PR blocking can happen via a Commit status API: https://docs.github.com/en/rest/commits/statuses
@demisx One other thing. We should likely limit the commit to just LibertyDSNP org members. That way we can run them on forked PRs, but others cannot trigger it.
@wilwade Thank you for your feedback. Here are my early morning coffeeless brain thoughts:
I think in general that looks good. I think the only thing I wonder is if it is worth blocking the dev branch from additional commits instead of just watching for additional commits and stopping the runner if it finds any.
Great point. If understand correctly, you mean we can utilize the GitHub concurrency group here and have GH cancel running actions if newer commits are pushed to the same ref
.
I think watching is better, but it might just be easiest to get up and running by not blocking or watching, but instead just fail out if when commit time comes if the head has changed.
I was originally thinking of this approach, then my concern was what if a developer pushes a new commit while the action is still running (which may take a while)? Do we simply let the old commit in CI fail? What if it was a simple readme file update? The previous weights would be still valid. But, if the benchmarking dependent code was updated instead and the developer didn't include /run-benchmarks
slash command then the previously calculated weights may not be valid anymore. Seemed like too many edge cases could arise with this approach. However, if we use concurrency
group and let the running action to be abandoned when a new commit is pushed, then I believe we don't have this problem as each new commit will kick off a new run. I would definitely start with the simplest approach.
PR blocking can happen via a Commit status API: https://docs.github.com/en/rest/commits/statuses
Thank you. I'll take a note of that.
One other thing. We should likely limit the commit to just LibertyDSNP org members. That way we can run them on forked PRs, but others cannot trigger it.

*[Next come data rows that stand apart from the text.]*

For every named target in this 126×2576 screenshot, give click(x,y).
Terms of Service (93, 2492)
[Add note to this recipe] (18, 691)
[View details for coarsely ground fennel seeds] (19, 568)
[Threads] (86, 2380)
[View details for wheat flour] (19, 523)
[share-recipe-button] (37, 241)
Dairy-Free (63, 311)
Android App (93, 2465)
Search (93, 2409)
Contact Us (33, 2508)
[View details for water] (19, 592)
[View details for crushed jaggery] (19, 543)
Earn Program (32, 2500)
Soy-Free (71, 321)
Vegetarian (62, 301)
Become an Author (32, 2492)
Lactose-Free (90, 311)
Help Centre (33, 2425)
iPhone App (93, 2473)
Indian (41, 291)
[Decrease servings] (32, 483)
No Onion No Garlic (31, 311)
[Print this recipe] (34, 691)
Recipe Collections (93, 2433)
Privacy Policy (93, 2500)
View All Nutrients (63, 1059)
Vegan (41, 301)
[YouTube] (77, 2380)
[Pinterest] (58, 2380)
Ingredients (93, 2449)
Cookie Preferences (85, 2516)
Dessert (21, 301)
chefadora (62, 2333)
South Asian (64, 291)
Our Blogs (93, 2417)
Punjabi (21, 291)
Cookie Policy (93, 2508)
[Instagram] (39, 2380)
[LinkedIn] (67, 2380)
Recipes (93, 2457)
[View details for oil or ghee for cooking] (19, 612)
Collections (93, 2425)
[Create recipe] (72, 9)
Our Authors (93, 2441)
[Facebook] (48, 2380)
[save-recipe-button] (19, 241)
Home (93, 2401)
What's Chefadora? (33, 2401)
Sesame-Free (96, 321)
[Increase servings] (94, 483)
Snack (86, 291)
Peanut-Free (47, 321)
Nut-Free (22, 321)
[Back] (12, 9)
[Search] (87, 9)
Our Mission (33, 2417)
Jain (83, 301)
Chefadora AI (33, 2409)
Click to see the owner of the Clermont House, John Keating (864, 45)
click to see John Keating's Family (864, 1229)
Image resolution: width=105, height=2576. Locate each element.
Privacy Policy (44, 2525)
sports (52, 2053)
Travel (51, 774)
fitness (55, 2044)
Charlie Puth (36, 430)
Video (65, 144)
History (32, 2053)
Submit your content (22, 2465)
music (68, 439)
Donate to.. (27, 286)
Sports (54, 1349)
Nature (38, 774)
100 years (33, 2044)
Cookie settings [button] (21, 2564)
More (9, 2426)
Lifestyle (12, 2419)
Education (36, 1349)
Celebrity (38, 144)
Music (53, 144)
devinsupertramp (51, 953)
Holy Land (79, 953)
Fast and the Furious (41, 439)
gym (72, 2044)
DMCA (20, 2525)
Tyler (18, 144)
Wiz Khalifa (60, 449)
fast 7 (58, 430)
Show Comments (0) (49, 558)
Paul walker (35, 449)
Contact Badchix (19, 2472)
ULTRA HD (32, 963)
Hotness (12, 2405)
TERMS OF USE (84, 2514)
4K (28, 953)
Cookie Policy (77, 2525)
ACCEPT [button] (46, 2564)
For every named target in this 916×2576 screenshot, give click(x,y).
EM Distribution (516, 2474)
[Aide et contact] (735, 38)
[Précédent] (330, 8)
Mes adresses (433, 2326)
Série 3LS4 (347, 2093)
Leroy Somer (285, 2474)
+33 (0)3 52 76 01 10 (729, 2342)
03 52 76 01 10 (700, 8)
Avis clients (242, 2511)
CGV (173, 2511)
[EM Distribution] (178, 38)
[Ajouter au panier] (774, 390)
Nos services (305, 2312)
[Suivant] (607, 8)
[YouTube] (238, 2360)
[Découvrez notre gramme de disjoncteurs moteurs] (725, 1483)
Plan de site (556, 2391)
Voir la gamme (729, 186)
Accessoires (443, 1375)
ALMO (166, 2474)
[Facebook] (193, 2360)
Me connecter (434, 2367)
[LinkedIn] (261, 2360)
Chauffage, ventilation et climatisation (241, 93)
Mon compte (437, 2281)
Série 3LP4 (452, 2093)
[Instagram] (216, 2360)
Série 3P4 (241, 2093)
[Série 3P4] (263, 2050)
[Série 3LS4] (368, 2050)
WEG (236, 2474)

Do you mean limit running benchmarks to the LibertyDSNP org members only? In other words, parse the commit and ignore /run-benchmarks
slash command in it unless this commit comes from one of the members.
Do you mean limit running benchmarks to the LibertyDSNP org members only? In other words, parse the commit and ignore /run-benchmarks slash command in it unless this commit comes from one of the members.
Correct.
Great point. If understand correctly, you mean we can utilize the GitHub concurrency group here and have GH cancel running actions if newer commits are pushed to the same ref.
I wasn't sure if this was going to get kicked off as a GitHub action, but it it does, then that would work.
Updated diagram showing the excluded steps based on the conversation above.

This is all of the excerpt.